Klinges American Software, Inc. 470 East Paces Ferry Road,
N.E. Atlanta, Georgia 30305 |
BACKGROUND
On August 29, 2000, the Issuer filed with the Commission Registration Statement No. 333-44744 on Form S-8 in order to register 5,833,583 Class A Common Shares
for issuance pursuant to the Issuers Incentive Stock Option Plan, 1991 Employee Stock Option Plan, Directors and Officers Stock Option Plan and 2001 Stock Option Plan. Under those plans, 110,463 shares were issued under that Registration
Statement pursuant to exercise of options during the period August 29, 2000 through August 21, 2002, leaving 5,723,120 registered shares unissued.
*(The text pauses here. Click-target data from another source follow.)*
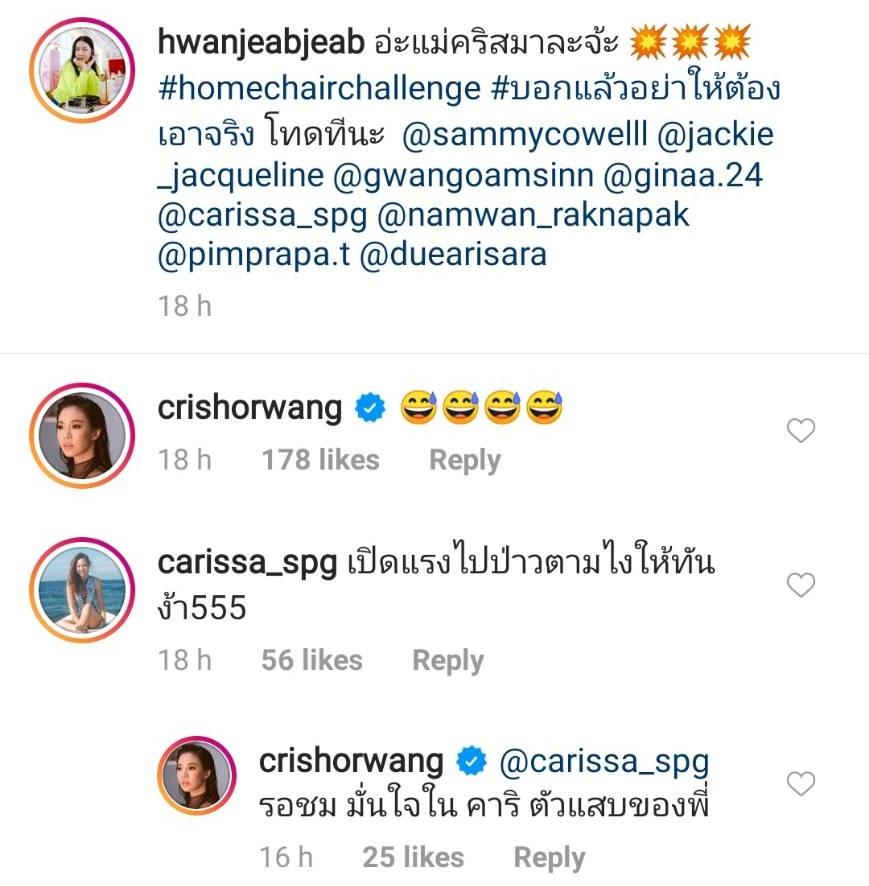869x886 pixels.
Task: Open the @gwangoamsinn mention
Action: [463, 175]
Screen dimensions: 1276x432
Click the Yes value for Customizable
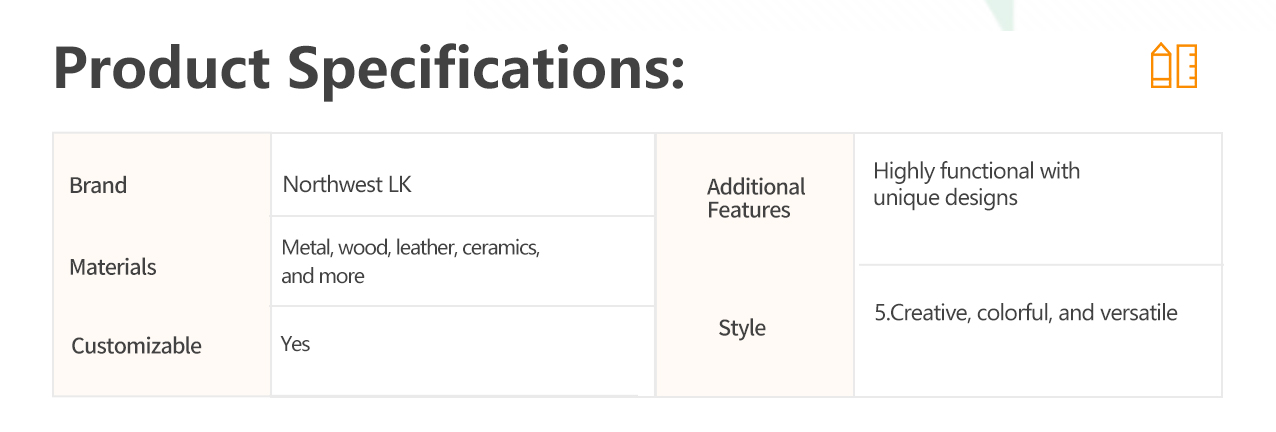296,344
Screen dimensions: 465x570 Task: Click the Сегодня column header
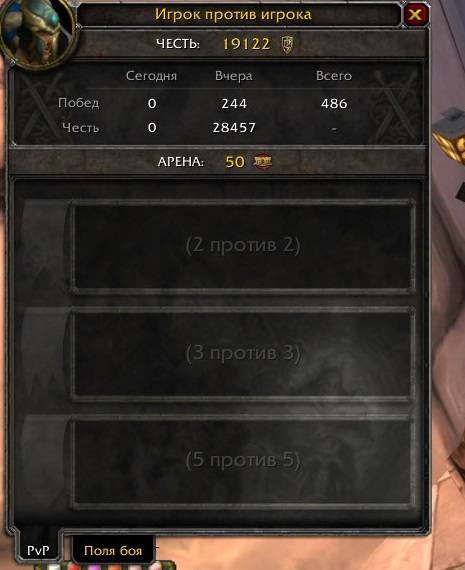tap(151, 76)
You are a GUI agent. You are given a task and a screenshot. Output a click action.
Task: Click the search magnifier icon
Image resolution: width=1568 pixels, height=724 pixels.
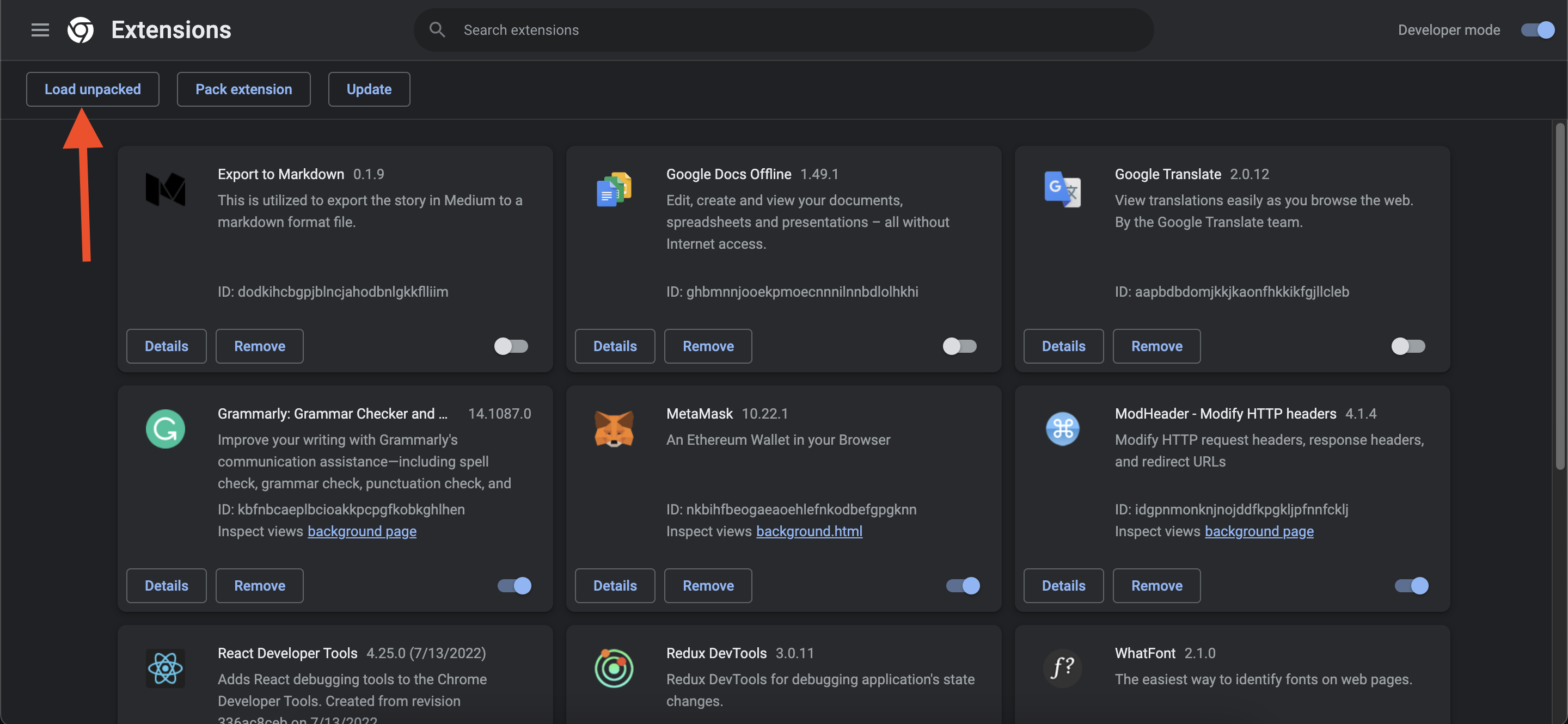click(x=437, y=30)
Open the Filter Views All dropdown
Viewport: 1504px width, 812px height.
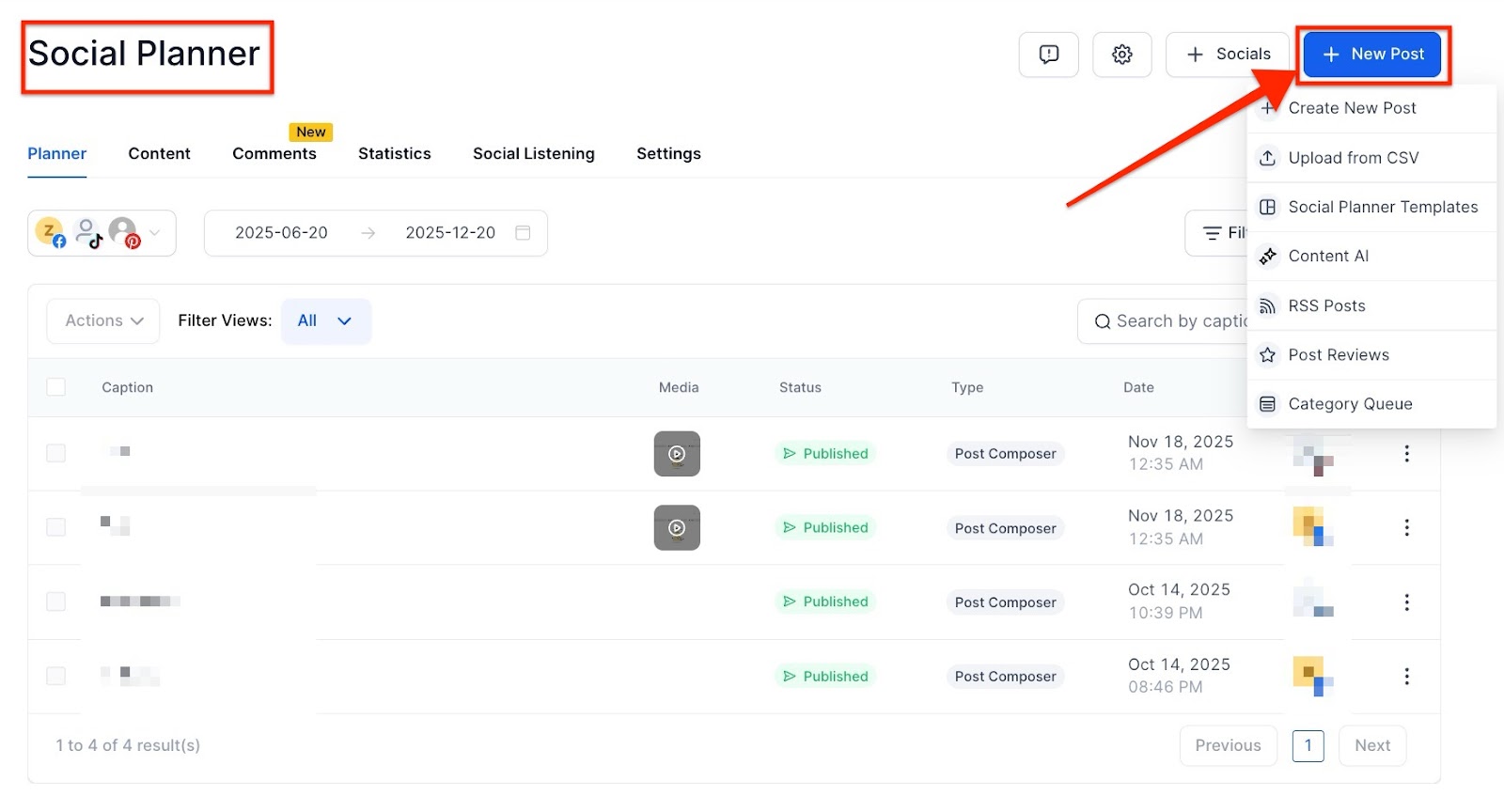click(x=325, y=321)
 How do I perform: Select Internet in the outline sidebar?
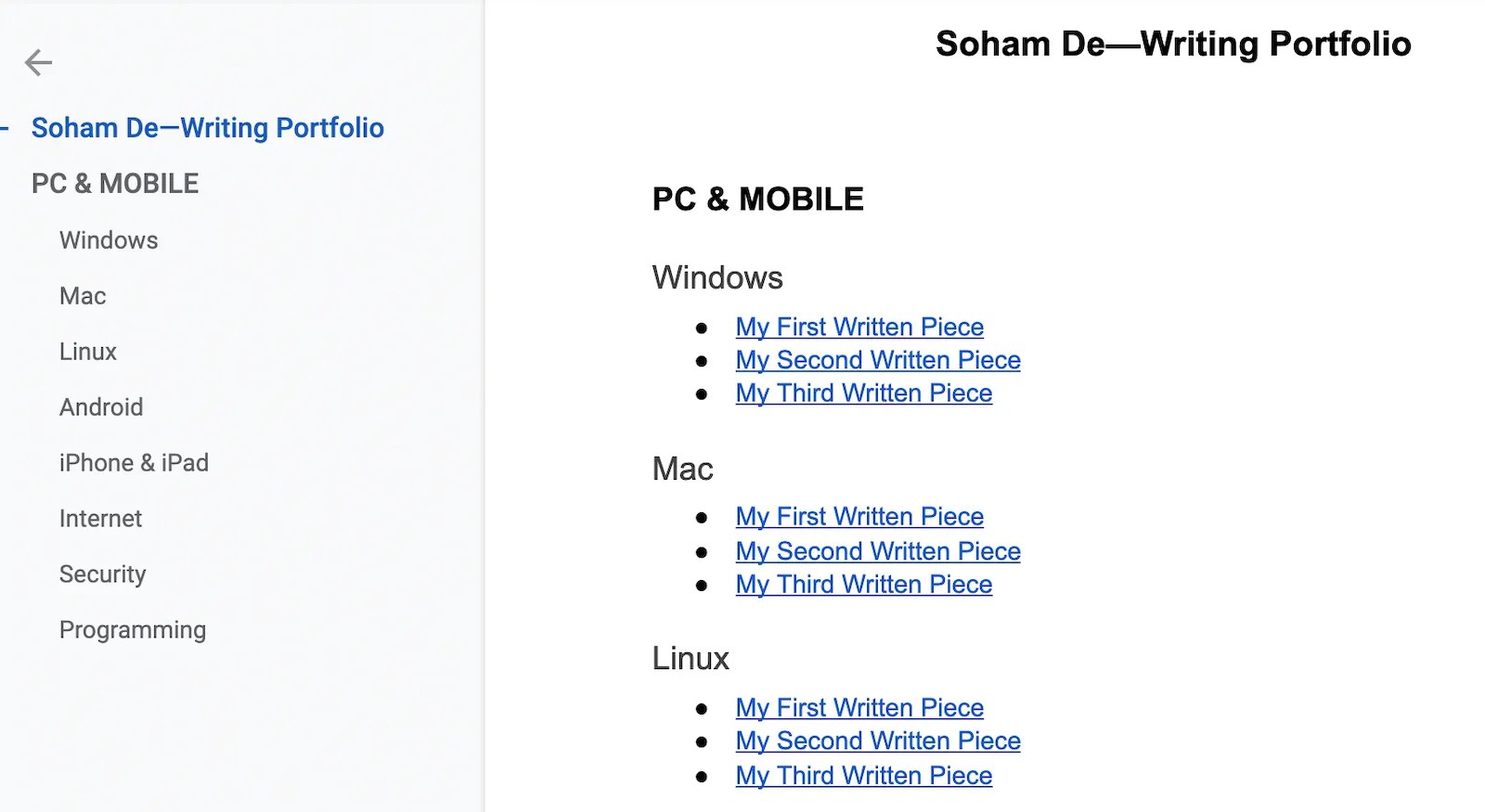pyautogui.click(x=100, y=519)
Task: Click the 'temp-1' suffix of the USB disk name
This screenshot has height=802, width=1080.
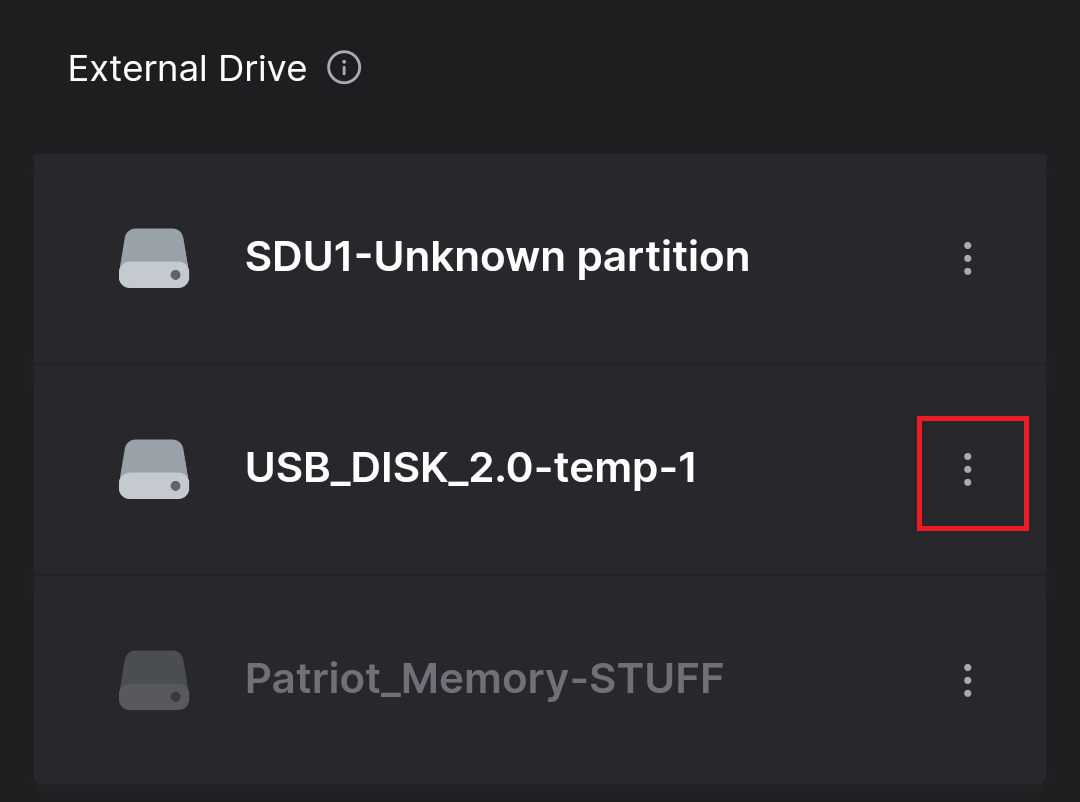Action: (625, 468)
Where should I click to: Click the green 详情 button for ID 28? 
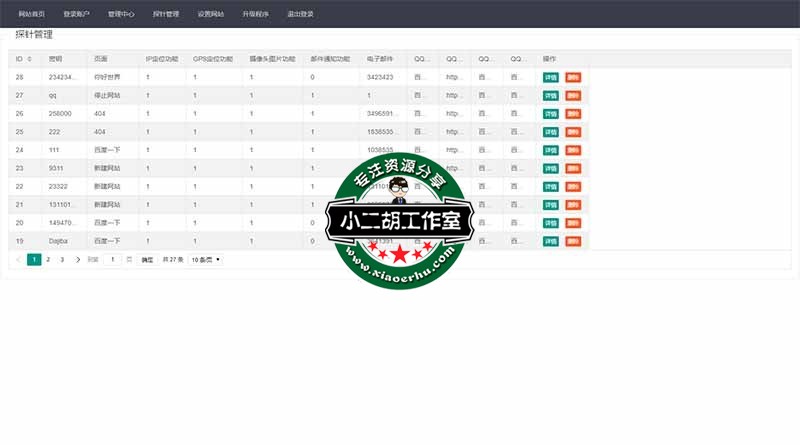click(x=550, y=77)
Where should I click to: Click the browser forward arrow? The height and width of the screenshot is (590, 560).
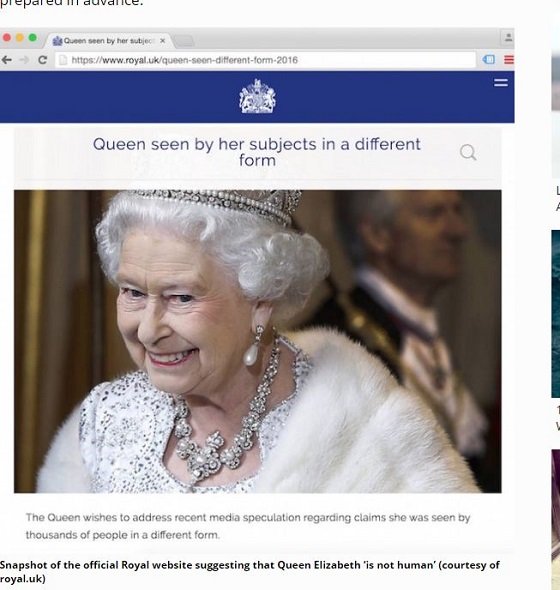24,60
A new Registration Statement on Form S-8, Registration No. 333-98513, was filed on August 22, 2002, registering 5,787,591 Class A Common Shares under the Issuers 1991 Employee Stock Option Plan, Directors and Officers Stock
Option Plan and 2001 Stock Option Plan (the Plans). The new Registration Statement was and is intended to replace Registration Statement No. 333-44744. The new Registration Statement applies to all shares issued pursuant to options
exercised under the Plans on or after August 23, 2002.
DEREGISTRATION
Based upon the foregoing, and pursuant to the undertaking in Registration Statement No. 333-44744, the Issuer hereby deregisters the 5,723,120 Class A
Common Shares heretofore registered and not sold pursuant to Registration Statement No. 333-44744.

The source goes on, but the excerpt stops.